Pristina is much more optimistic today. Foreign Minister Enver Hoxhaj calls Serbian politicians “our friends from Belgrade” and presents the Brussels deal as a model that could be followed by the region’s other conflicted states – Bosnia and Macedonia.

Some of the liberal experts are sceptical. “The establishment of new Serbian institutions in Kosovo threatens to divide the country, like in Bosnia where the state does not really function,” says Ilir Deda, director of the Kosovo Institute for Policy Research and Development.

Experts also note the current catchphrase in both Belgrade and Pristina: “We’re going forward, let’s not talk about the past.” But, they point out, there will be no normalisation of relations, let alone a reconciliation, without historical accuracy.

So why did Serbia agree to go for a deal after all? It had no choice.

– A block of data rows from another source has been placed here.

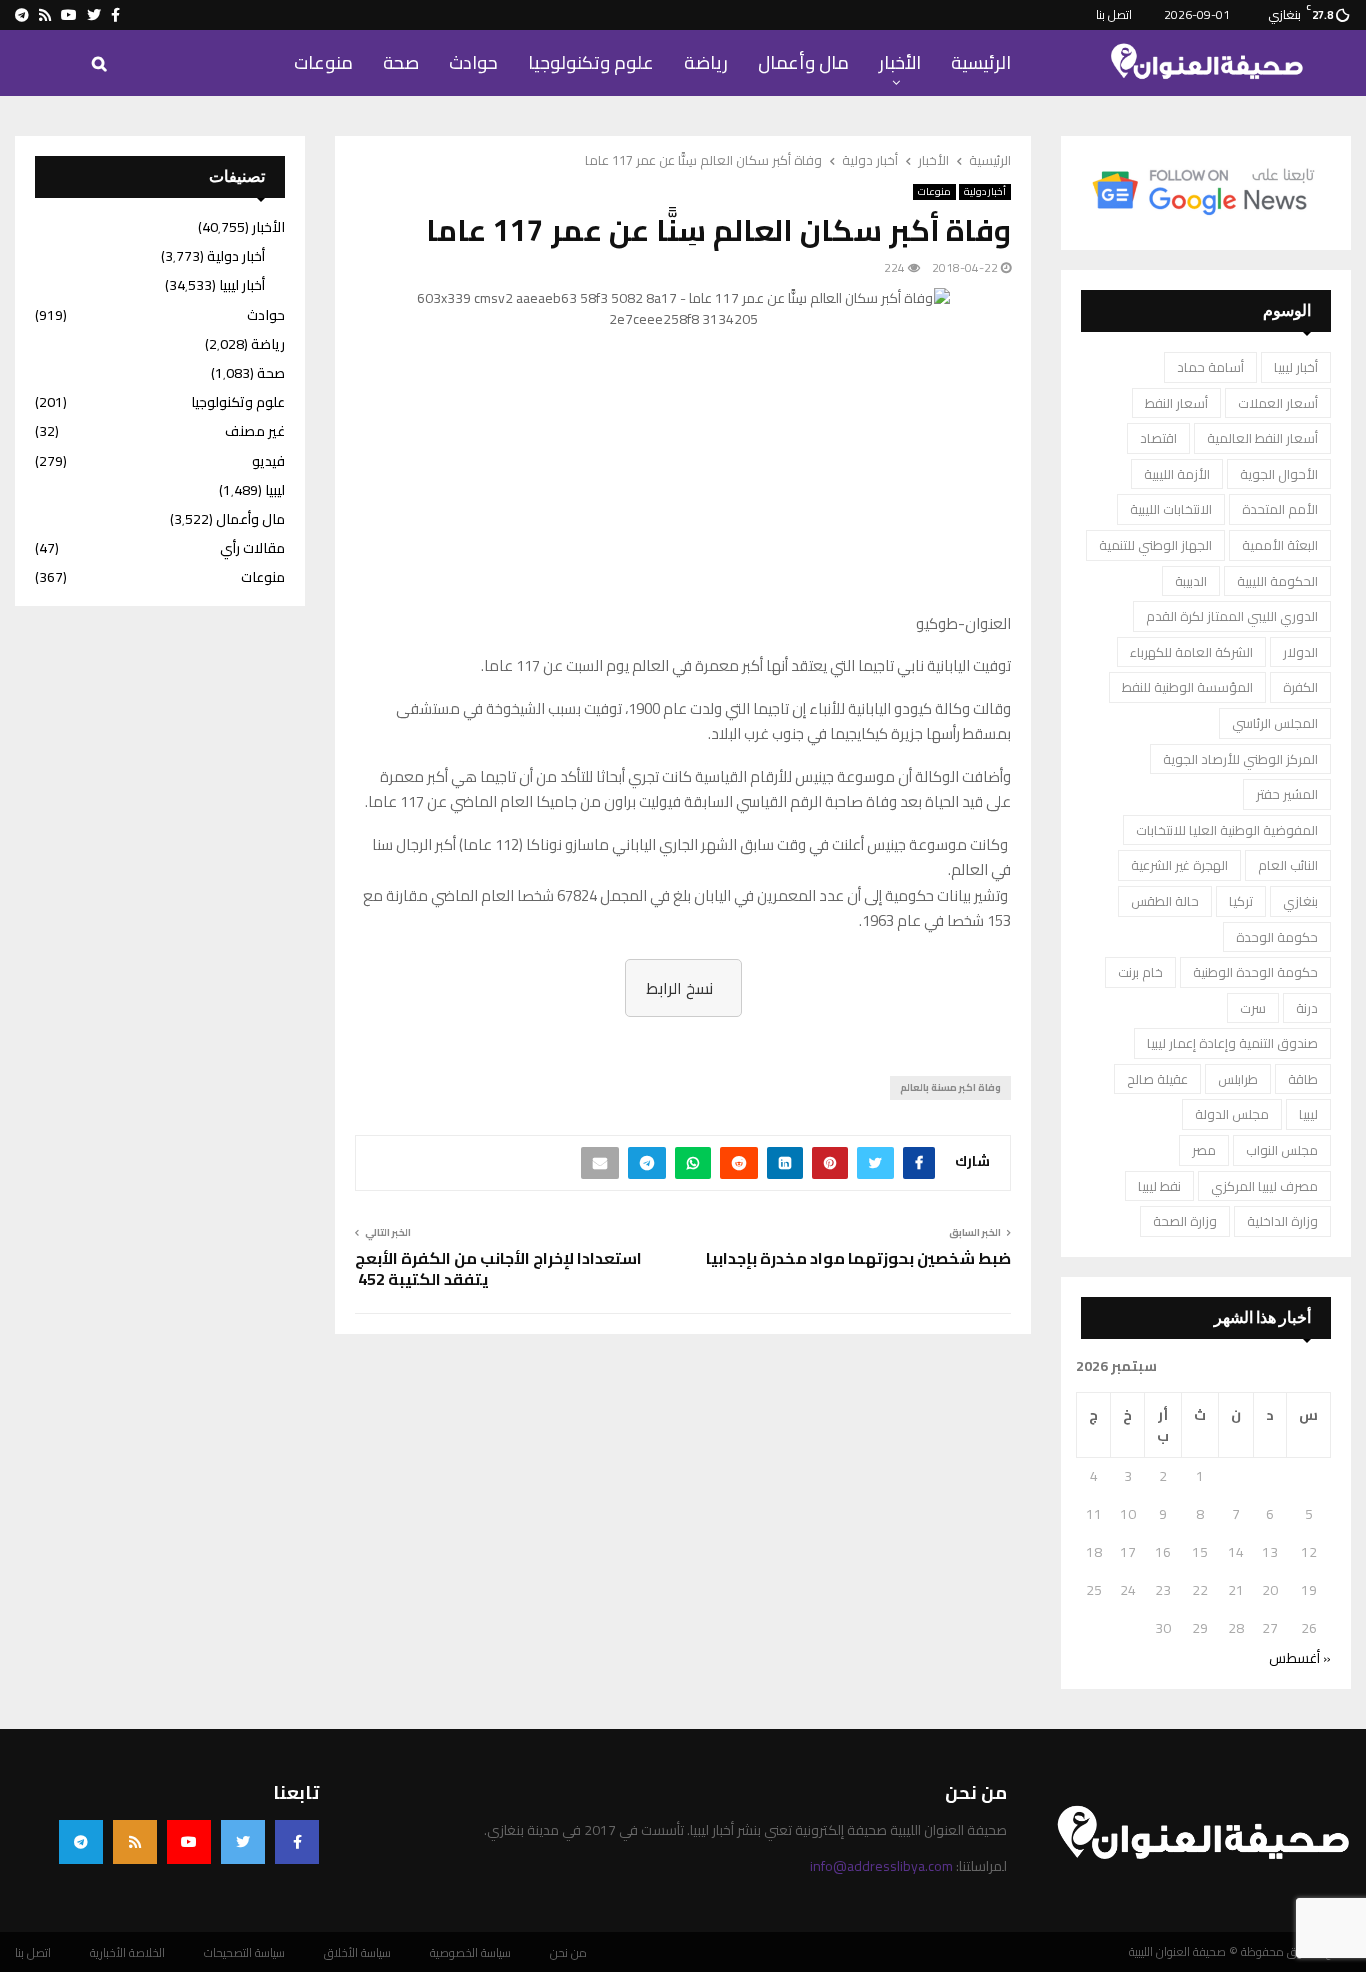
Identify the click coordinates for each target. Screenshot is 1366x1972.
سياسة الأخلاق (357, 1953)
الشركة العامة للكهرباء (1191, 652)
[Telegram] (81, 1842)
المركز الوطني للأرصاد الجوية (1240, 759)
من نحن (568, 1953)
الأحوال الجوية (1279, 474)
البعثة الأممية (1280, 545)
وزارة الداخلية (1282, 1221)
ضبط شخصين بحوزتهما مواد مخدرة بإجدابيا (858, 1258)
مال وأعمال (803, 62)
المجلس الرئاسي (1275, 723)
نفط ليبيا (1159, 1186)
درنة (1307, 1008)
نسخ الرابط (679, 988)
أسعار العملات (1278, 403)
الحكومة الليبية (1277, 581)
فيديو (268, 461)
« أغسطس (1300, 1658)
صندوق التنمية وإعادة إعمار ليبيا (1232, 1043)
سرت (1253, 1008)
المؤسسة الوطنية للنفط (1187, 687)
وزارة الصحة (1185, 1221)
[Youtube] (189, 1842)
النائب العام (1288, 865)
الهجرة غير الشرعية (1179, 865)
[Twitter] (243, 1842)
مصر (1204, 1150)
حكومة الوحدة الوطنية (1255, 972)
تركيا (1241, 901)
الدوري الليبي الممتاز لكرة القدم (1232, 616)
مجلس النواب (1282, 1150)
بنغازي (1300, 901)
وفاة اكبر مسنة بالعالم (950, 1087)
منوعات (323, 62)
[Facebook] (297, 1842)
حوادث (473, 62)
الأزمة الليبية (1177, 474)
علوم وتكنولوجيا (591, 62)
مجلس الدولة (1232, 1114)
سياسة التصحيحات (244, 1953)
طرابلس (1238, 1079)
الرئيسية (981, 62)
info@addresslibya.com (881, 1866)
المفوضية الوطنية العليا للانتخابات (1227, 830)
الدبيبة (1191, 581)
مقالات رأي (252, 548)
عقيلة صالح (1157, 1079)
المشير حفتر (1287, 794)
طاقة (1303, 1079)
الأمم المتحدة (1280, 509)
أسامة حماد (1210, 367)
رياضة (706, 62)
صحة (401, 62)
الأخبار (900, 62)
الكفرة (1300, 687)
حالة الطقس (1165, 901)
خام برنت (1140, 972)
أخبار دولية (985, 192)
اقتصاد (1158, 438)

Such was the condition of commencing accession talks with the EU. Today, only European integration can produce the impulse that will put Serbia back on the track of both economic and demographic growth. Sociologists estimate that out of the official 7.2 million citizens, only 5.2 million live in the country. Serbia has 1.3 million people over 60, and median age is above 41 years, one of the world’s highest. There are also more retirees than workers.

“Serbs don’t love the EU, but they know it’s the only choice for the country,” says Srdjan Bogosavljevic, a sociologist at market research firm Ipsos. “They’re realistic and don’t expect swift accession or EU-inspired changes for themselves. They are choosing the EU for their children.”